I think making sure that updates go smoothly is one of the main (if not the main) concerns for owners of self-hosted instances

Agreed! 🙌🏼

It's been a long time since I used a framework like Rails … but I believe that those systems did in fact have support for this type of thing.

Yes and no. You can run rails db:migrate in Forem against a fresh Postgres database and it will work. This part is fine in Forem.

Data migrations, on the other hand, are done as a separate task. This practice isn't specific to Forem and is a pretty common practice in the Rails ecosystem. There are multiple popular gems for it, even, such as data-migrate and after_party. We use a home-grown solution at Forem that works on basically the same principle.

This is where things get more complicated for us, though. All of those solutions run all pending data migrations after all pending schema migrations, which optimizes around the idea that the app is being deployed at the same cadence. For nearly every production Rails app this is fine, but there are a lot of Forem deployments we don't control. For example, consider the following scenario:

  • PR with schema migration S1 and data migration D1 is merged
  • PR with schema migration S2 is merged

For deployments we control, it's extremely unlikely that S2 will run before D1. It's virtually impossible on DEV (which is deployed on every commit to main) and the window is pretty small on the few dozen other Forem communities that we host (we deploy them 2-5x/week).

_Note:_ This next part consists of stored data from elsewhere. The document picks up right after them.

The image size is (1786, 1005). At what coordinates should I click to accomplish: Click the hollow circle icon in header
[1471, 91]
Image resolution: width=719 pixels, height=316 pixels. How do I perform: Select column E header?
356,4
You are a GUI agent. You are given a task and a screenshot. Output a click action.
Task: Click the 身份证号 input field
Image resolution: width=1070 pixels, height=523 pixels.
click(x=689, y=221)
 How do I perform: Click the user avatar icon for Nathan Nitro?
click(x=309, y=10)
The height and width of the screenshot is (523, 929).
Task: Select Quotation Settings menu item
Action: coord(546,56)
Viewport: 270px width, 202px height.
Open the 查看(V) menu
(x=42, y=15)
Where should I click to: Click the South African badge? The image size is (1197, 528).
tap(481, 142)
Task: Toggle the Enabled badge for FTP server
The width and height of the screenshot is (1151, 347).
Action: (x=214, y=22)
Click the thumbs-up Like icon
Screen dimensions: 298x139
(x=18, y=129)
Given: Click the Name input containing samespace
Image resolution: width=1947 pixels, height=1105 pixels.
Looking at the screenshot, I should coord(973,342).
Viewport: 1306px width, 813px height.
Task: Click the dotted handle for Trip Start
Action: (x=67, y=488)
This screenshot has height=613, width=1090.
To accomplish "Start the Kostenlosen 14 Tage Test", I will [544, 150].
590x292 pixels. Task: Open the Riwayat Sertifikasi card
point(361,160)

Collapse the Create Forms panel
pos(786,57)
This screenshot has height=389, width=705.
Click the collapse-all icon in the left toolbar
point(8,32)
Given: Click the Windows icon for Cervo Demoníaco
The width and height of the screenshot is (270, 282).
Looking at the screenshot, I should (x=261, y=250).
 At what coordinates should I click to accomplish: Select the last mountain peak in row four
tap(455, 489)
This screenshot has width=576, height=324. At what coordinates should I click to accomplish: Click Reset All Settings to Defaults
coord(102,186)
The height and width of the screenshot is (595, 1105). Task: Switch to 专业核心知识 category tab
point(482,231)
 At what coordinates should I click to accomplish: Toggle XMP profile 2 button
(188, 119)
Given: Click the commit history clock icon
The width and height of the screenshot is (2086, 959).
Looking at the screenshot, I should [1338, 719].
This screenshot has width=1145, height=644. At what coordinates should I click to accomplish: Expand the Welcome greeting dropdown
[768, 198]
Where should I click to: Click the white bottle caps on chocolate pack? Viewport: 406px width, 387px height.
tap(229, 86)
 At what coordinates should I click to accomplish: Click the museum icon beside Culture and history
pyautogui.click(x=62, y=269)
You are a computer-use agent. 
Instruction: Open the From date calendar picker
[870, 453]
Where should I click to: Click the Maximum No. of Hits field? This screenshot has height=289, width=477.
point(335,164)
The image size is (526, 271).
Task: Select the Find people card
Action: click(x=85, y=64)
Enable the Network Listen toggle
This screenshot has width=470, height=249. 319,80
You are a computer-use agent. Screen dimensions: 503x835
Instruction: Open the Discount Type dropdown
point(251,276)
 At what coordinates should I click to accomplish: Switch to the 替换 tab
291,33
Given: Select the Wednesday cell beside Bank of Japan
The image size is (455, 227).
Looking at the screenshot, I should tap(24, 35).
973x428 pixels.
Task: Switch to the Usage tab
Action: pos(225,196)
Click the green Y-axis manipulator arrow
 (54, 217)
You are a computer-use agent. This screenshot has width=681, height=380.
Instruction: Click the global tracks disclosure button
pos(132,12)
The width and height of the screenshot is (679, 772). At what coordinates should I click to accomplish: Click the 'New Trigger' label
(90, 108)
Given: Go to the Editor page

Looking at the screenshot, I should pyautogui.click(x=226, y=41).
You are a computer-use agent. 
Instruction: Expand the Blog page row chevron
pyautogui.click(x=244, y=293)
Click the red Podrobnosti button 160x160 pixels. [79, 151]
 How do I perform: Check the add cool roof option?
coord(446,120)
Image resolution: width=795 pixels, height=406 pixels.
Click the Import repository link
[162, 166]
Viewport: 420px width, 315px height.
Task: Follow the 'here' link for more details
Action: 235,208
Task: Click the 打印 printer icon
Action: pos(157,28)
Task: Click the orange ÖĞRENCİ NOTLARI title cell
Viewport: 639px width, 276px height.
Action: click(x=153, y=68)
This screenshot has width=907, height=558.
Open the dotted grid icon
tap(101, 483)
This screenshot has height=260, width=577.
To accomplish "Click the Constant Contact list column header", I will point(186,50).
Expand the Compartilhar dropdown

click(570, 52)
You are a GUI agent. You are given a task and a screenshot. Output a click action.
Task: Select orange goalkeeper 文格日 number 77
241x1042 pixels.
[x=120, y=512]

However, for deployments we don't control, we can't guarantee that, so this creates the potential for a race condition. If it's feasible for S2 to run before D1, we need to ensure that D1 can complete successfully in that case. It's become common practice at Forem to delete data migrations after a certain amount of time so that they don't cause this problem, but if your Forem instance is updated after that point, you may miss a data migration. We don't want that, either. 🙂 So we want to understand how long we need to support these data migrations or if it makes more sense to change our process.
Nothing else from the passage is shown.